**ASSIGNMENT A:**
Answer these questions from the cigar thread:
(i) What kind of smoke does the first post say the Swisher Sweet had?
(ii) According to oznation, what did the cigar on a buddy's boat taste like?
(iii) What kind of cigars does carpenter say most people here don't go with?
**ASSIGNMENT B:** Quote the stretch of the cigar thread from "Ahem yes i would" through "(Feb 20, 2011)".

START GIVEN TEXT

# Swisher sweets and black and mild cigars...



## imported_cigar_lover (May 25, 2011)

Are not any good at all bitter and kinda harsh. The swisher sweet had some nice white smoke and burned good but both fell apart towards the end.... i am hopefully going to order me some better ones soon if i can get a humidor built or bought. 

What you guys think of them?


----------



## Who Killed Thursby? (Mar 31, 2011)

Generally I stay away from machine made cigars, but I did start smoking them initially. I'm sure there are tons of other members who feel the same!


----------



## imported_cigar_lover (May 25, 2011)

Who Killed Thursby? said:


> Generally I stay away from machine made cigars, but I did start smoking them initially. I'm sure there are tons of other members who feel the same!


Ahem yes i would at least hope so those were not very good. In the beggining the swisher was nice but then towards the end got rough. :blabla:


----------



## carpenter (Feb 20, 2011)

cigar_lover said:


> Are not any good at all bitter and kinda harsh. The swisher sweet had some nice white smoke and burned good but both fell apart towards the end.... i am hopefully going to order me some better ones soon if i can get a humidor built or bought.
> 
> What you guys think of them?


I think you will find most people here don't smoke them now but many of us have started with them. I think most don't go with the machine made cigars. 
Since you are just starting can't blame you for trying them but I think you won't go back once you get some good ones under your belt. but if you like them then that is all that matters


----------



## imported_cigar_lover (May 25, 2011)

carpenter said:


> I think you will find most people here don't smoke them now but many of us have started with them. I think most don't go with the machine made cigars.
> Since you are just starting can't blame you for trying them but I think you won't go back once you get some good ones under your belt. but if you like them then that is all that matters


Swisher in the begging was like WOW this is nice then towards the end it sucked like i said already. Yes when i get some better ones i will for sure never go back. These were too small for me!


----------



## oznation (May 25, 2011)

i have had them before but once i started smoking handmades and had a buddy give me one on his boat it tasted like chemicals to me. like i cant describe it other than scotts lawn fertilizer... but thats just me. 

im new to this board but from what i have read so far ( i have read a ton) the people here dont care what you smoke as long as like the previous person said... if you like it then smoke it no body's going to give you crap about it


----------



## imported_cigar_lover (May 25, 2011)

END GIVEN TEXT
START MATERIAL SUPPLIED

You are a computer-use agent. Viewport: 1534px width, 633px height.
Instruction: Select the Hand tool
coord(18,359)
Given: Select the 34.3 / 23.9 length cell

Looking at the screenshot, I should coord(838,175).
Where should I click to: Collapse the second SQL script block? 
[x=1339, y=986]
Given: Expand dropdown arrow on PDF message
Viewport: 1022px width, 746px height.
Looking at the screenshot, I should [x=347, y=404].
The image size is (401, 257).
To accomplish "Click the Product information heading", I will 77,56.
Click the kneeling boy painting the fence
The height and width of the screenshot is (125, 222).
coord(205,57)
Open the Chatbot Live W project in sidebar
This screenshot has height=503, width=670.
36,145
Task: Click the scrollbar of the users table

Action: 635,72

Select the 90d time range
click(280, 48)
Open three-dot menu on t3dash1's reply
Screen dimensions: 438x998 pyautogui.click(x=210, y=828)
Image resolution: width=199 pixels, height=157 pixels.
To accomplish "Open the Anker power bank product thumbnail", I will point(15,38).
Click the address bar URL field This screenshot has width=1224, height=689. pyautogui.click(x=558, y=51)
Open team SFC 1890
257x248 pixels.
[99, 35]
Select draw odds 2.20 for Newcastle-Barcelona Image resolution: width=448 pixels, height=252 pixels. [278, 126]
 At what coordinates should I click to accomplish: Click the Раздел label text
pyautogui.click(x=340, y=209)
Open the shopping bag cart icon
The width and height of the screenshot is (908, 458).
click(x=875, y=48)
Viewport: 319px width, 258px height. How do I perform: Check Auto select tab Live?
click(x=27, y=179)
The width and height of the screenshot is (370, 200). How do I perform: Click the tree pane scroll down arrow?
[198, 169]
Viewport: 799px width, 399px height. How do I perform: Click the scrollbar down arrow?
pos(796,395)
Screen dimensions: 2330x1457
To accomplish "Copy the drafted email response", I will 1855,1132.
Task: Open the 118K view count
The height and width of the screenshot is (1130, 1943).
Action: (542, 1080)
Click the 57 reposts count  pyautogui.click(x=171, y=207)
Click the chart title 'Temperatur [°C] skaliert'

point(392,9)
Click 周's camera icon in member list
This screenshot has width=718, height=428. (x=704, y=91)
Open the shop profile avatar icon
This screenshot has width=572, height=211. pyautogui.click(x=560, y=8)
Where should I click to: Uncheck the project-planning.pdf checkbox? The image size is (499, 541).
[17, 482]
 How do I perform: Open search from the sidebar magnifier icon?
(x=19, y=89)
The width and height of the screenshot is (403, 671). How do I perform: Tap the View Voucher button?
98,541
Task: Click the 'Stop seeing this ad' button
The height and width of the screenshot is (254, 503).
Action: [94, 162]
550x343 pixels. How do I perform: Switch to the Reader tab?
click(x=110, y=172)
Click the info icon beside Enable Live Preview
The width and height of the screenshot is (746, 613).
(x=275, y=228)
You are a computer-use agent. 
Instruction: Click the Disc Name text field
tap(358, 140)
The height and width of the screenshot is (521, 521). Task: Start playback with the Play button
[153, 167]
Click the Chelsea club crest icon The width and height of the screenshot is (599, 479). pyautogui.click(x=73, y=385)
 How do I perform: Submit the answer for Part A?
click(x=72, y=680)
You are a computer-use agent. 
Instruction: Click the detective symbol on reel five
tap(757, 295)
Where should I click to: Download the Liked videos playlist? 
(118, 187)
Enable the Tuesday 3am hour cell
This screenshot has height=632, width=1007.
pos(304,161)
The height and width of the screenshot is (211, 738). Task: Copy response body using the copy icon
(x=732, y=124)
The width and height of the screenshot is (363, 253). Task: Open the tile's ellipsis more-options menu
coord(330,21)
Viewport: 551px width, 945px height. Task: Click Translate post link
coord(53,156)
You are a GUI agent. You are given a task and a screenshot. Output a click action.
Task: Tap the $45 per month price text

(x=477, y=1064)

END MATERIAL SUPPLIED

**EXERCISE RESPONSE A:**
(i) Nice white smoke.
(ii) Chemicals, like Scotts lawn fertilizer.
(iii) Machine made cigars.

**EXERCISE RESPONSE B:**
Ahem yes i would at least hope so those were not very good. In the beggining the swisher was nice but then towards the end got rough. :blabla:


----------



## carpenter (Feb 20, 2011)